#### Records for this exercise
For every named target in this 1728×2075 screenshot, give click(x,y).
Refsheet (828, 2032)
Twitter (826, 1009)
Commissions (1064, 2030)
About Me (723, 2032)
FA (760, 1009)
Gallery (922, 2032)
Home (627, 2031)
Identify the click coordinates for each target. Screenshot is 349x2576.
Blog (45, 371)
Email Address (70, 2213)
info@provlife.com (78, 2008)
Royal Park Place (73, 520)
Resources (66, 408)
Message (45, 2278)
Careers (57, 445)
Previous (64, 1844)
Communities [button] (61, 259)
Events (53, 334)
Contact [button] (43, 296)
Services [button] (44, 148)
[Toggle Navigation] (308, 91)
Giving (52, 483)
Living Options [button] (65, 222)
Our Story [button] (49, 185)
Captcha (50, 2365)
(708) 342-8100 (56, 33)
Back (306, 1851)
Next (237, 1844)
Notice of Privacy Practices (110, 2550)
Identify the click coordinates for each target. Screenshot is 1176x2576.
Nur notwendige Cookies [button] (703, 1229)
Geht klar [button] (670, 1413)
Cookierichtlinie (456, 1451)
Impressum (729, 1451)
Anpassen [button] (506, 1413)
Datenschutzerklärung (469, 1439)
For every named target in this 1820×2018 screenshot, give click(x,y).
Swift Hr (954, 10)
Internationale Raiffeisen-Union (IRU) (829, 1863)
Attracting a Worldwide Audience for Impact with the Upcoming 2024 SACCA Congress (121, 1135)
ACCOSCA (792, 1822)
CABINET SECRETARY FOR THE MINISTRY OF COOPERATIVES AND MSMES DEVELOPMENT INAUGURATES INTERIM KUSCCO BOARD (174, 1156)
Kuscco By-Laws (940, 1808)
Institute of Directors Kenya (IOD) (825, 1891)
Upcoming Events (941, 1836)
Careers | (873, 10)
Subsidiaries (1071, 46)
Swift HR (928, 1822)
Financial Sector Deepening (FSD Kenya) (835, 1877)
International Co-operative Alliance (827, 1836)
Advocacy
########
### What you should do
Every record must be set down again exactly.

### Solution for this task
For every named target in this 1728×2075 screenshot, give click(x,y).
Refsheet (828, 2032)
Twitter (826, 1009)
Commissions (1064, 2030)
About Me (723, 2032)
FA (760, 1009)
Gallery (922, 2032)
Home (627, 2031)
Identify the click coordinates for each target. Screenshot is 349x2576.
Blog (45, 371)
Email Address (70, 2213)
info@provlife.com (78, 2008)
Royal Park Place (73, 520)
Resources (66, 408)
Message (45, 2278)
Careers (57, 445)
Previous (64, 1844)
Communities [button] (61, 259)
Events (53, 334)
Contact [button] (43, 296)
Services [button] (44, 148)
[Toggle Navigation] (308, 91)
Giving (52, 483)
Living Options [button] (65, 222)
Our Story [button] (49, 185)
Captcha (50, 2365)
(708) 342-8100 (56, 33)
Back (306, 1851)
Next (237, 1844)
Notice of Privacy Practices (110, 2550)
Identify the click coordinates for each target. Screenshot is 1176x2576.
Nur notwendige Cookies [button] (703, 1229)
Geht klar [button] (670, 1413)
Cookierichtlinie (456, 1451)
Impressum (729, 1451)
Anpassen [button] (506, 1413)
Datenschutzerklärung (469, 1439)
For every named target in this 1820×2018 screenshot, give click(x,y).
Swift Hr (954, 10)
Internationale Raiffeisen-Union (IRU) (829, 1863)
Attracting a Worldwide Audience for Impact with the Upcoming 2024 SACCA Congress (121, 1135)
ACCOSCA (792, 1822)
CABINET SECRETARY FOR THE MINISTRY OF COOPERATIVES AND MSMES DEVELOPMENT INAUGURATES INTERIM KUSCCO BOARD (174, 1156)
Kuscco By-Laws (940, 1808)
Institute of Directors Kenya (IOD) (825, 1891)
Upcoming Events (941, 1836)
Careers | (873, 10)
Subsidiaries (1071, 46)
Swift HR (928, 1822)
Financial Sector Deepening (FSD Kenya) (835, 1877)
International Co-operative Alliance (827, 1836)
Advocacy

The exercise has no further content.